> Passage:
_ _ _ _ _ _ _

Fig. 5: Photothermal synthesis of palladium self-assemblies.
figure 5

a TEM image of palladium nanoparticles synthesized in toluene (orange outline indicating solvent) at 90 °C under conventional heating. b TEM image of elongated palladium nanoparticles synthesized via light treatment at 90 °C. c Silica-encapsulated AuBP nanoparticles isolated from the photothermal reaction in toluene. d Aggregated palladium nanorods synthesized in ethanol (violet outline) under conventional heating at 90 °C. e Palladium self-assemblies obtained from the photothermal reaction at 90 °C. f Isolated SiO2@AuBPs from the same reaction. g Palladium nanorods synthesized in ethanol at 70 °C under conventional heating. h Self-assemblies produced in the photothermal reaction at 70 °C. i Isolated SiO2@AuBPs from the same reaction. Scale bars for (a, b, d, e, g, h) 50 nm, and (c, f, i) 100 nm.

In our work, we established the use of plasmonic photothermal activation of SiO2@AuBPs as a practical option for the synthesis of colloidal nanoparticles with low-energy NIR LEDs as the light sources. An in-depth analysis indicated that the photothermal methodology proceeds through a distinctive mechanism enabling two major advantages. First, the light-assisted synthesis afforded nanoparticle formation at lower temperatures by decreasing the nucleation energy and permitting faster growth kinetics, improving the overall efficiency of the process. Second, applying the light-assisted approach allowed access to diverse superstructures beyond the reach of parallel conventional syntheses. We intend to continue investigating the processes governing the plasmonic photothermal method and utilize this knowledge to rationally design the synthesis of materials for different applications.

_ _ _ _ _ _ _

> Task A: In the passage on palladium nanoparticle synthesis, what light sources were used for the photothermal activation of SiO2@AuBPs?
> Task B: Reproduce the part of the palladium synthesis passage starting at "a TEM image" and ending at "f, i) 100 nm.".

> Data segment:
_ _ _ _ _ _ _

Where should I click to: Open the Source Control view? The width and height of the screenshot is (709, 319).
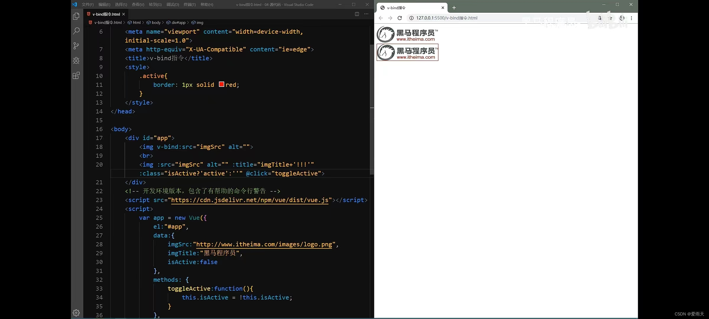[x=76, y=46]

_ _ _ _ _ _ _

> Complete answer A: Low-energy NIR LEDs.

> Complete answer B:
a TEM image of palladium nanoparticles synthesized in toluene (orange outline indicating solvent) at 90 °C under conventional heating. b TEM image of elongated palladium nanoparticles synthesized via light treatment at 90 °C. c Silica-encapsulated AuBP nanoparticles isolated from the photothermal reaction in toluene. d Aggregated palladium nanorods synthesized in ethanol (violet outline) under conventional heating at 90 °C. e Palladium self-assemblies obtained from the photothermal reaction at 90 °C. f Isolated SiO2@AuBPs from the same reaction. g Palladium nanorods synthesized in ethanol at 70 °C under conventional heating. h Self-assemblies produced in the photothermal reaction at 70 °C. i Isolated SiO2@AuBPs from the same reaction. Scale bars for (a, b, d, e, g, h) 50 nm, and (c, f, i) 100 nm.